__Records provided__:
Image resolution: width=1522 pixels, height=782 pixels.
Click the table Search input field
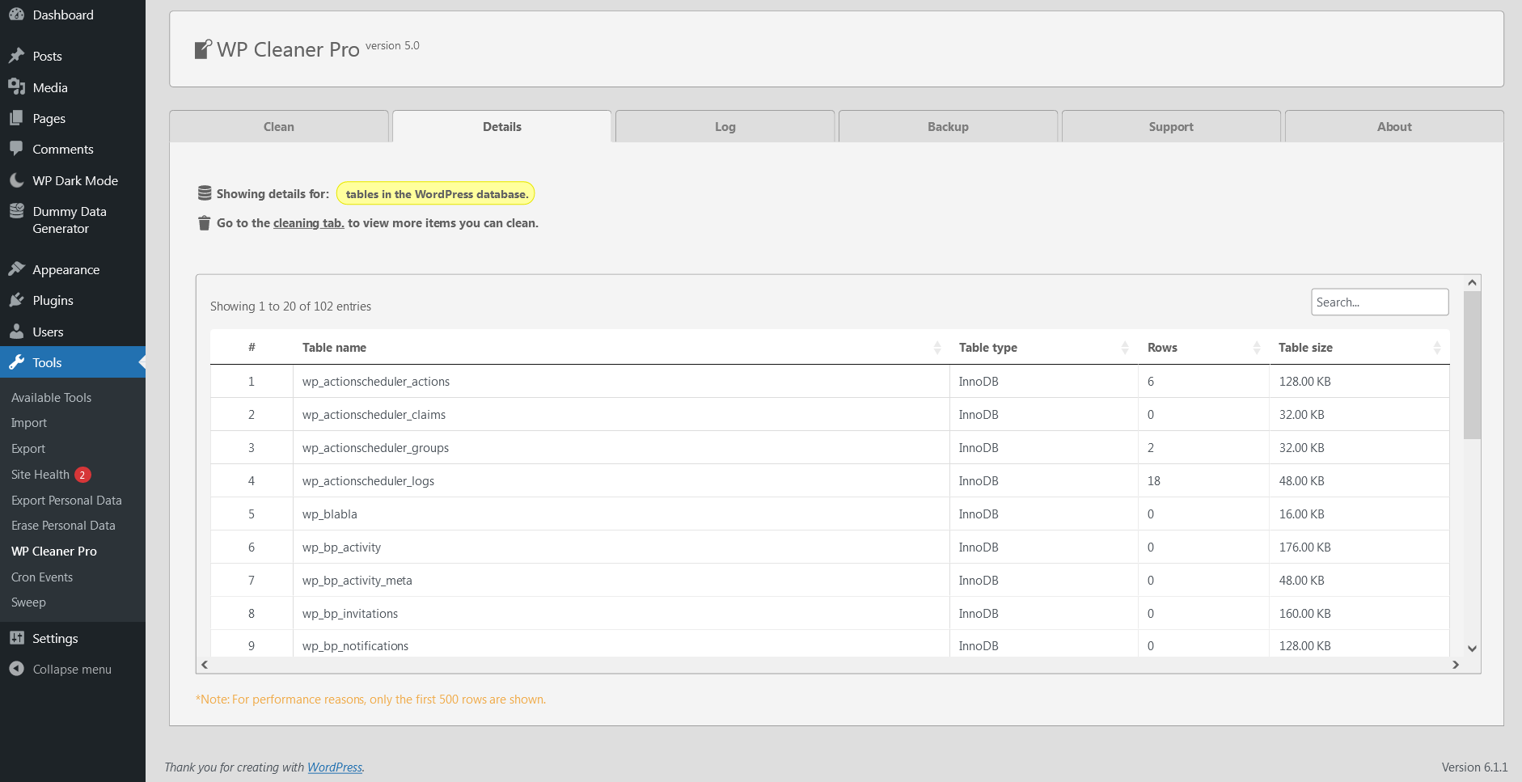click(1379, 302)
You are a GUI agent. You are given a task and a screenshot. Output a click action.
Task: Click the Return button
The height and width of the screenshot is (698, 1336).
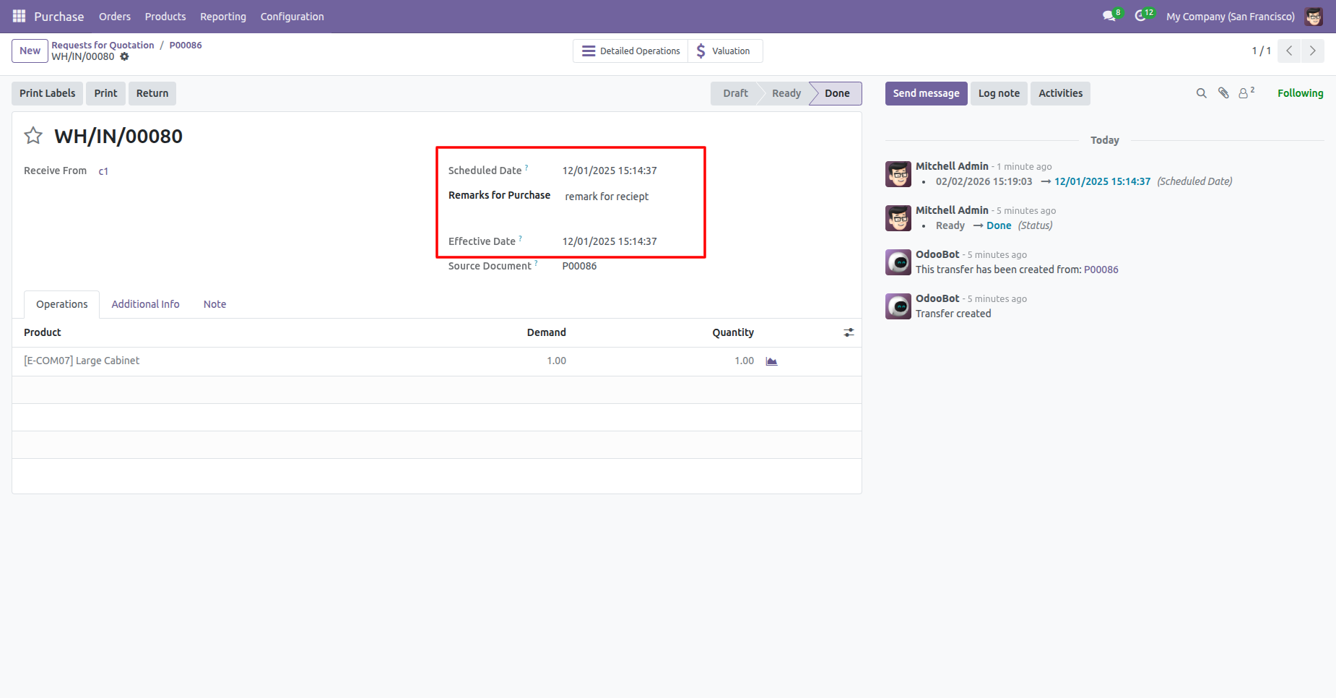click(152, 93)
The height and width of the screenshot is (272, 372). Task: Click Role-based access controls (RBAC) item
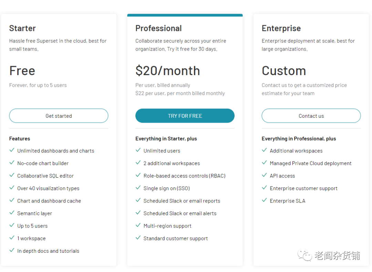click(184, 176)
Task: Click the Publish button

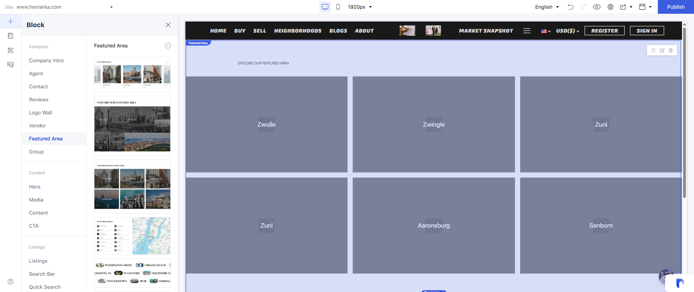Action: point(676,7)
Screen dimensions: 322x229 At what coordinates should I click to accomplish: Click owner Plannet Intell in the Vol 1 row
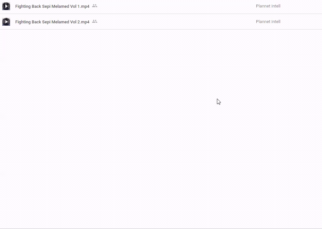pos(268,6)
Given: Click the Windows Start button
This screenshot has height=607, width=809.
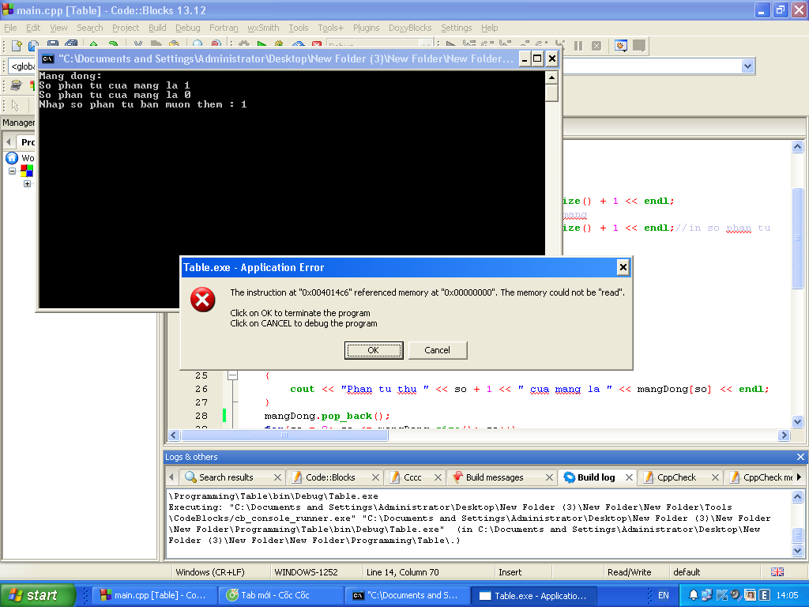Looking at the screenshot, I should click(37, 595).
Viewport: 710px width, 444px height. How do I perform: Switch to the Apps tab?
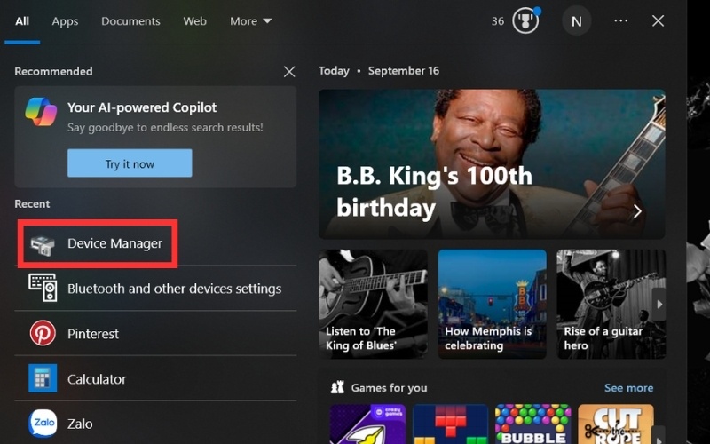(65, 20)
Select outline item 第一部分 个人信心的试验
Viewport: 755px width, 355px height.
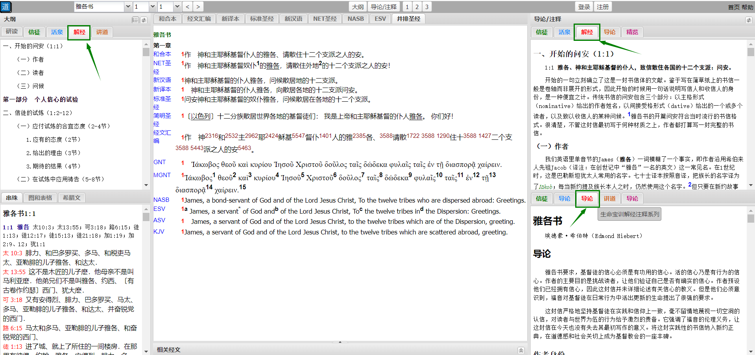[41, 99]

__Activity__: The copy should match the records above exactly, except that pictures are dropped.

__Written solution__:
Image resolution: width=1522 pixels, height=782 pixels.
Click the table Search input field
click(1379, 302)
You are a GUI agent. You are given a task and a screenshot. Output a click action.
Task: Click the Return button
The height and width of the screenshot is (698, 1336).
click(152, 93)
The height and width of the screenshot is (272, 372). Task: Click Role-based access controls (RBAC) item
click(184, 176)
Task: Click the Publish button

Action: point(676,7)
Screen dimensions: 322x229 At what coordinates should I click to accomplish: Click owner Plannet Intell in the Vol 1 row
pos(268,6)
Given: Click the Windows Start button
This screenshot has height=607, width=809.
Looking at the screenshot, I should click(37, 595).
Viewport: 710px width, 444px height. How do I perform: Switch to the Apps tab?
(65, 20)
Select outline item 第一部分 个人信心的试验
Viewport: 755px width, 355px height.
[41, 99]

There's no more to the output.